Safety and accessibility, although often perceived as competing priorities, depend on the ability to anticipate the variability of individual users so that design does not have to rely on the user’s adaptation. Effective safety systems are created to cater for variability across the height, strength, physical abilities and cognitive ability or style between users. Inclusive lab design improves risk management.
In the eyes of the educator, inclusive design does not mean that you are lowering your expectations for students. In fact, you are creating environments that allow students to be successful in demonstrating their competence, without any barriers.
Refining laboratory design and assessment
We’re not saying that redefining what qualifies as a standard means dismantling previously established frameworks. But it does require refinement.
New laboratories can use adjustable benches and modular arrangements, as well as clearly delineated safety zones. This fulfils the range of needs of lab users while ensuring full compliance with biosafety regulations. Existing labs should be able to integrate accessibility into regular safety audits, rather than seeing it as an independent factor.
On a pedagogical level, you can change assessment practices to reflect these refinements. Adjust rubrics to place more emphasis on being accurate, demonstrating reasoning, exhibiting integrity in processes and adhering to safety procedures than on working quickly. Give students opportunities to internalise the lab procedures, through structured pre-lab simulations and guided practice sessions prior to their high-stakes assessments. Clear criteria can help reinforce that completing the procedure accurately and using sound judgement is of far greater value than completing the procedure quickly.

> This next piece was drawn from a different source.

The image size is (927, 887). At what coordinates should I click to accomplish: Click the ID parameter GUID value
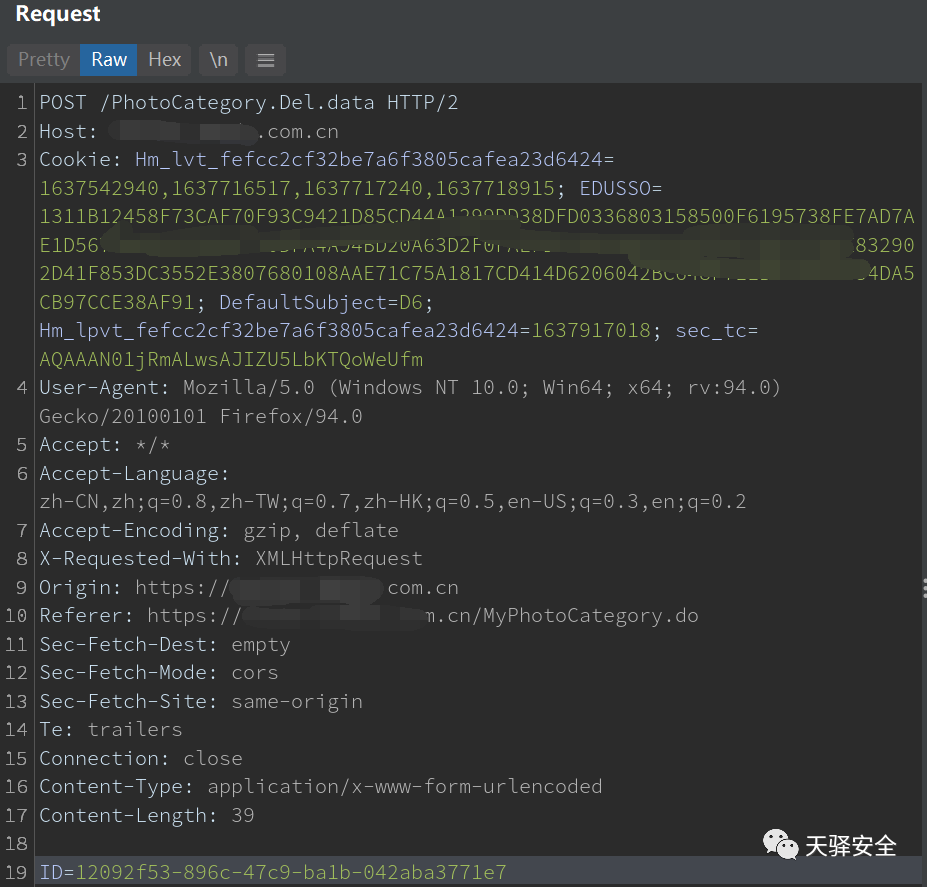[x=291, y=873]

None of these refinements will weaken the academic integrity of lab assessments. They will, in fact, strengthen it. By focusing assessment on demonstrating true scientific competence, we will enhance the credibility of our training programmes.
Broader educational responsibility
Biomedical graduates need to be prepared to work with many different people and provide care in changing professional situations. Adaptability and the ability to make rational decisions are all-important. So it’s inconsistent to maintain educational settings that demand uniformity.
From the perspective of an educator, rethinking the design of lab spaces means more than simply providing accommodation for all students – it is also about aligning with pedagogy. You are ensuring that what the student is being asked to demonstrate, their competence, represents the competencies you wish to develop in the student: precision, ethical sensitivity, analytical thought and safe practice.
Continuous and conscious improvement
Unlike many other fields, higher education does not have static, fixed standards for lab instruction. In fact, standards are in a state of constant change as new scientific evidence, safety procedures and curricular changes occur. As we use the scientific method to develop new materials for use in a lab, we should also regularly conduct critical evaluations of the lab conditions in which we teach.
Questioning longstanding traditions does not mean rejecting them but reflects the qualities of scientific logic and reasoning. This shows our commitment as educators to explore our assumptions, refine systems and strive to increase the degree of fairness, accuracy and ethical standards in education.
By enhancing lab instruction, we are not merely enhancing the physical aspects of the space; we’re also reinforcing our responsibility as educators to produce competent, capable and ethical biomedical professionals.
Mohamed Hussein is assistant professor of biochemistry and Yusra Idrees is an undergraduate student, both at Dubai Medical University.